::: Material for this exercise :::
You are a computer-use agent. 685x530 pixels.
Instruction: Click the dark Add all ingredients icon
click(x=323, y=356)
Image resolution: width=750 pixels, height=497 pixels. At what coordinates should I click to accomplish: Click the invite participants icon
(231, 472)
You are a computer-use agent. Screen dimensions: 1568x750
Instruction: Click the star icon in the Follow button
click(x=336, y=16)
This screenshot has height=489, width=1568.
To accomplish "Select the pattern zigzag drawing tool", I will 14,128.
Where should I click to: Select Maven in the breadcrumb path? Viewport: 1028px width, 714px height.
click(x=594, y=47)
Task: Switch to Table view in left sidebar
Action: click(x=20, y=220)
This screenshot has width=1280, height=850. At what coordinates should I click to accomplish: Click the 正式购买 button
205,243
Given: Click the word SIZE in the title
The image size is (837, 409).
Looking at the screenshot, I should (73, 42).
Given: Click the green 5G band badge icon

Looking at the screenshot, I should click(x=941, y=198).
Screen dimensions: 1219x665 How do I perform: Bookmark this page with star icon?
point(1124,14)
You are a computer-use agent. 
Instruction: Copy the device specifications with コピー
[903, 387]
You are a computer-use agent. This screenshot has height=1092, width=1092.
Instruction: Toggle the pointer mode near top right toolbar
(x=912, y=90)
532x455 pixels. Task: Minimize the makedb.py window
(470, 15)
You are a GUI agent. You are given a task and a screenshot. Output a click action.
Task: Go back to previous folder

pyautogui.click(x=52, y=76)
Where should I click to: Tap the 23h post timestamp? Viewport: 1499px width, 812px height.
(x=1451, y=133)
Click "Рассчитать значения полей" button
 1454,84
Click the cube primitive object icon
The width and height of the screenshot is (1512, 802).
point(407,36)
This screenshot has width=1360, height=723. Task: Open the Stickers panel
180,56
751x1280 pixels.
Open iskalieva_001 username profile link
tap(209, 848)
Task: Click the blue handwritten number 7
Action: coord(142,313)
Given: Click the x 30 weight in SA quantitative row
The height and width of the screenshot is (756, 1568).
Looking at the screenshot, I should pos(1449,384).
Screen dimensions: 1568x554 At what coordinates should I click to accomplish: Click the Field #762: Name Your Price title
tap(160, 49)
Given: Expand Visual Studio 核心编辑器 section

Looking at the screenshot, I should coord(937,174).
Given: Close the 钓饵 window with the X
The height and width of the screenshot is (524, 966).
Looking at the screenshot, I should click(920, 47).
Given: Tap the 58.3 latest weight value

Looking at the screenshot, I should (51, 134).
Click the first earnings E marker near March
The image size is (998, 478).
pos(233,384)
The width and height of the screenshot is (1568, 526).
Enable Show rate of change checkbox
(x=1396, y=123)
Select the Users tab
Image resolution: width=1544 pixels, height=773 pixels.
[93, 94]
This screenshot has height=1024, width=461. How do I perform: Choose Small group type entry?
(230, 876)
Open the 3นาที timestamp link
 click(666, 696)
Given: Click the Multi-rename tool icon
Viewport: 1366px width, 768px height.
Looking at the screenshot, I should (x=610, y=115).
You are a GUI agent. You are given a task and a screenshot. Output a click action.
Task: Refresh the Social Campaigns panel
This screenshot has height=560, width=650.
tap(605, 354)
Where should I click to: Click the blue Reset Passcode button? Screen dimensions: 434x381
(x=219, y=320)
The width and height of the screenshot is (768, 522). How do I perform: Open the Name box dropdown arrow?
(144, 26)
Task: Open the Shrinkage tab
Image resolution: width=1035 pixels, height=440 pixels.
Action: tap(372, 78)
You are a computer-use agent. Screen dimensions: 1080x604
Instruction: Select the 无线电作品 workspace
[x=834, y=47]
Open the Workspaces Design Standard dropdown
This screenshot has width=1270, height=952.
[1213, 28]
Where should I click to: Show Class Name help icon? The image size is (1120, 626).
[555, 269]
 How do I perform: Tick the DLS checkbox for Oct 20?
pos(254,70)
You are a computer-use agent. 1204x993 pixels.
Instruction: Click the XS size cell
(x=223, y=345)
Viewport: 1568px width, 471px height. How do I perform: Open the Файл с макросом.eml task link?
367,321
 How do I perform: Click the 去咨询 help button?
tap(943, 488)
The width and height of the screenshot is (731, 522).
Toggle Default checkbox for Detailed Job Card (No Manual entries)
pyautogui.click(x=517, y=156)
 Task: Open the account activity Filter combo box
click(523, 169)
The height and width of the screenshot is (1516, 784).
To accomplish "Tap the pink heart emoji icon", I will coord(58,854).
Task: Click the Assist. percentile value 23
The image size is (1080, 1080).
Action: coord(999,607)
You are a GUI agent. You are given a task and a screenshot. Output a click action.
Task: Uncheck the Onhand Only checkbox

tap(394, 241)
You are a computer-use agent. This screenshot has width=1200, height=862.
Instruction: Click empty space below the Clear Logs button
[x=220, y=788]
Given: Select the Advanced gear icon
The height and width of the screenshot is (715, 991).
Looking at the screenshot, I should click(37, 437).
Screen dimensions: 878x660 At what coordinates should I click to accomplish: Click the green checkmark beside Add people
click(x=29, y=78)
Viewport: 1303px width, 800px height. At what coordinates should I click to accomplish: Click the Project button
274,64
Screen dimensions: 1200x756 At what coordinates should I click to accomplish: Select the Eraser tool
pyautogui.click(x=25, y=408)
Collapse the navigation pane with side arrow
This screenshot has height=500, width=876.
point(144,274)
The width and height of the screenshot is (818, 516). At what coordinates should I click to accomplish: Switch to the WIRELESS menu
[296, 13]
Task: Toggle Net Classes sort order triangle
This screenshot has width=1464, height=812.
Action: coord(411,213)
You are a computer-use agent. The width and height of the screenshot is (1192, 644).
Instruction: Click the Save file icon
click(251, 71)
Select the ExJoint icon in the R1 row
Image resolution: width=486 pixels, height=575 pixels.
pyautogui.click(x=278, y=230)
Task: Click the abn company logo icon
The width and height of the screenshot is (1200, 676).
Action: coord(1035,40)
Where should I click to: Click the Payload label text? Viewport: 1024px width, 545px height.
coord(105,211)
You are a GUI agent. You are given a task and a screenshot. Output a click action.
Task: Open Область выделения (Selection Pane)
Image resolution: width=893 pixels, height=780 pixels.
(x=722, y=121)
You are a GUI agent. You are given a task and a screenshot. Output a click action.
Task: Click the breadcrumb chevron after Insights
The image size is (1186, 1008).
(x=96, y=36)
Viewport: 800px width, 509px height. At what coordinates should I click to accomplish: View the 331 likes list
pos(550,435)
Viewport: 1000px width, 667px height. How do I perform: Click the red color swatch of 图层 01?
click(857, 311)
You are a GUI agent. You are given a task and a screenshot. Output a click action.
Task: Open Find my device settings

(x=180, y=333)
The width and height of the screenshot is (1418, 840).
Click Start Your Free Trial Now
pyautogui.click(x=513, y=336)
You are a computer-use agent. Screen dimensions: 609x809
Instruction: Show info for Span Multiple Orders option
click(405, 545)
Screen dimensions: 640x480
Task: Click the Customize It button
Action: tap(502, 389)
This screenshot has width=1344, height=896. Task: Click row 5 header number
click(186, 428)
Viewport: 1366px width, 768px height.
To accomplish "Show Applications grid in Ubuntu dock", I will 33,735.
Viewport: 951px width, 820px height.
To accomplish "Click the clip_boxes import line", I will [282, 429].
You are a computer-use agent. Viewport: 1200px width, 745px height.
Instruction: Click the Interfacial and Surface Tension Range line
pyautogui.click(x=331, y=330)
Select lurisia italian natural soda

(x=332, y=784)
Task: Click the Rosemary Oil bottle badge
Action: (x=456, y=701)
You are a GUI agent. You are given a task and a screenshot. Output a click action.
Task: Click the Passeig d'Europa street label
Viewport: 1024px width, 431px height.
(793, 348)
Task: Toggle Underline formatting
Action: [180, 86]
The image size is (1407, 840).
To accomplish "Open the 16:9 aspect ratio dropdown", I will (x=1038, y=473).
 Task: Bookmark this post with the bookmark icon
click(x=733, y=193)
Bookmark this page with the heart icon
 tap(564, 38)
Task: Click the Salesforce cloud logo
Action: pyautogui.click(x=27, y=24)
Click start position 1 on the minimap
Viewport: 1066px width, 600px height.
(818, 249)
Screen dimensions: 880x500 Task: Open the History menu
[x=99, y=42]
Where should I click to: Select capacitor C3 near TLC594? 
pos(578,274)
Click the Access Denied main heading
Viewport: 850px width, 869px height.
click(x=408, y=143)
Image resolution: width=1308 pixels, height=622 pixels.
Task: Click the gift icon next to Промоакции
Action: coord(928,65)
:::
Among the records, find every line holding the word "will" and copy it.

To accomplish "Select the pattern zigzag drawing tool", I will 14,128.
To accomplish "Tap the pink heart emoji icon", I will coord(58,854).
To accomplish "Show Applications grid in Ubuntu dock", I will 33,735.
To accomplish "Click the clip_boxes import line", I will [282, 429].
To accomplish "Open the 16:9 aspect ratio dropdown", I will (x=1038, y=473).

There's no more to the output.